### Instructions for the task
Please continue the article on storage area networks and network attached storage, picking up after its final sentence.

--- START Page text ---

The battle between storage area networks (Sans) and network attached storage (Nas) has become a phoney war. With Nas suppliers adopting San technology and San developers looking to broaden their market appeal, some are hoping that a peace treaty cannot be far away. However, all is not yet quiet on the storage front - skirmishes continue in the demilitarised zone. In addition, the arrival of fresh battalions under the Internet small computer systems interface (iSCSI) banner could significantly disrupt the balance of power.

For many, any truce would be a temporary slowdown in their quest to convert the world to their way of thinking. To San proponents, Nas is just another component of the storage network, while for some Nas developers, the main use of San technology is to build bigger and more capable Nas systems.

"I don't believe that the two will ever converge fully," says Jim Selby, Nas product manager with Microtest. "The underlying technologies are just too different. I think it is just a marketing ploy by certain suppliers to make it seem that they cover both options. Nas and San are very different animals and the IT manager needs to consider both, as each has good and bad points."

--- END Page text ---
--- START Record extracts ---

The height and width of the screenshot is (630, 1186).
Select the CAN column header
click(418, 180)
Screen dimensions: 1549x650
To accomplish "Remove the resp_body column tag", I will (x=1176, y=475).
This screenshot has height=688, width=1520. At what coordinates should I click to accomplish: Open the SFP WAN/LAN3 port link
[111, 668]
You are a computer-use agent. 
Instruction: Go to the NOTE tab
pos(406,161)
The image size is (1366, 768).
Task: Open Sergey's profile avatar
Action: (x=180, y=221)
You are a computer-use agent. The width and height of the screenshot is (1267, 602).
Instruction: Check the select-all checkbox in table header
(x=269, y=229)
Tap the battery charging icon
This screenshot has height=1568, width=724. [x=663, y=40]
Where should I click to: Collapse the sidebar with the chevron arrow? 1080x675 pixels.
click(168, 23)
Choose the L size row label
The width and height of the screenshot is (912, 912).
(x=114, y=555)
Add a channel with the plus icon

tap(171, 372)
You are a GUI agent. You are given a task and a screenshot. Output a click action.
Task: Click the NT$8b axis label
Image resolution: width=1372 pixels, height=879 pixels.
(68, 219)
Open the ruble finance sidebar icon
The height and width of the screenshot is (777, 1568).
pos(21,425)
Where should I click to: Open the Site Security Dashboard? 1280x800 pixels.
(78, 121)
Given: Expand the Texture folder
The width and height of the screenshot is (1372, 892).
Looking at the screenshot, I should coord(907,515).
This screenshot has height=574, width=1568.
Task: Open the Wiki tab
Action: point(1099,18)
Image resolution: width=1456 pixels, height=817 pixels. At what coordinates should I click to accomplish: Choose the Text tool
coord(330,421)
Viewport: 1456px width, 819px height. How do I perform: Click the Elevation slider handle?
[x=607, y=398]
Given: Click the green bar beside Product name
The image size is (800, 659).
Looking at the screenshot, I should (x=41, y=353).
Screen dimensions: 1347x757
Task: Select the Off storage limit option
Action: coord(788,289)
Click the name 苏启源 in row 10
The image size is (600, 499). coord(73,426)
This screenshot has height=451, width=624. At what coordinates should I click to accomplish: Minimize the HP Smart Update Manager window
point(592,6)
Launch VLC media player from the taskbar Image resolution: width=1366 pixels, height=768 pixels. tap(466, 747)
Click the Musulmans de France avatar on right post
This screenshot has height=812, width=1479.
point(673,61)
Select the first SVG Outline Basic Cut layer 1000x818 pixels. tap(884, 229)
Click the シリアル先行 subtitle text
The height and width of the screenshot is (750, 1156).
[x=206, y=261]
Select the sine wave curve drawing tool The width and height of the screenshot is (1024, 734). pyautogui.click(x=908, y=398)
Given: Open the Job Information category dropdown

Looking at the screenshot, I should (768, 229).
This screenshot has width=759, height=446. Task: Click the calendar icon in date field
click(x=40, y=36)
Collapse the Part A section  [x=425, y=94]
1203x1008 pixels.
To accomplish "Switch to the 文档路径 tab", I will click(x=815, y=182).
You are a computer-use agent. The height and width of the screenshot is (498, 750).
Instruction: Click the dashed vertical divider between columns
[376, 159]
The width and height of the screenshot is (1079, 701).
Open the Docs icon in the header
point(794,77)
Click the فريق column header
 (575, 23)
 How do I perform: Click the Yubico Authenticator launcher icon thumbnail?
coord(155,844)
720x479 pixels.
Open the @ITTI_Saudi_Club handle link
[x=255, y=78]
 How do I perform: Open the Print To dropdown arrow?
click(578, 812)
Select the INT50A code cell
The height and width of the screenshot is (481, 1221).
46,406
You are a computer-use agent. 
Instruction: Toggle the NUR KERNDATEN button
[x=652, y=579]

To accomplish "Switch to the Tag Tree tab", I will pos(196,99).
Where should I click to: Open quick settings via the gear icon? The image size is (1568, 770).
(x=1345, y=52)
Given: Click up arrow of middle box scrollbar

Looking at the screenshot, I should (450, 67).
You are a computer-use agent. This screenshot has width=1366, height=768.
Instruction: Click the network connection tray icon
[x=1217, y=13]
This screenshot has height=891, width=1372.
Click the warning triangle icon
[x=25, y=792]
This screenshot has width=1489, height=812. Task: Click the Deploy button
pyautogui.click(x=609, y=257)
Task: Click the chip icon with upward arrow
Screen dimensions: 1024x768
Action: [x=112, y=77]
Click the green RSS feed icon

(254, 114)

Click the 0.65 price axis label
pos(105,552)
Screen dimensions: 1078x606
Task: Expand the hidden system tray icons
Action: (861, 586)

--- END Record extracts ---

### Response for this exercise
The most fundamental difference between the two is that Nas provides file-level access to storage, whereas Sans operate at block level. Block access is the way most storage is accessed at the drive level: it is how a Nas server talks to a direct-attached SCSI drive and it is well suited to storage-specific applications such as back-up and storage management.

Block access also suits record-based applications such as databases, where moving the whole database across the network to change a single record would be counter-productive. File-level access is preferable for smaller files, and for file and data sharing.

However, Sans are an enabling technology, whereas Nas is more of an application of technology. Developers are starting to see how the two can complement one another. Nas specialist Network Appliance uses Fibre Channel storage within its systems and recently added the ability to back up its file servers to a shared tape library via Fibre Channel and a San switch.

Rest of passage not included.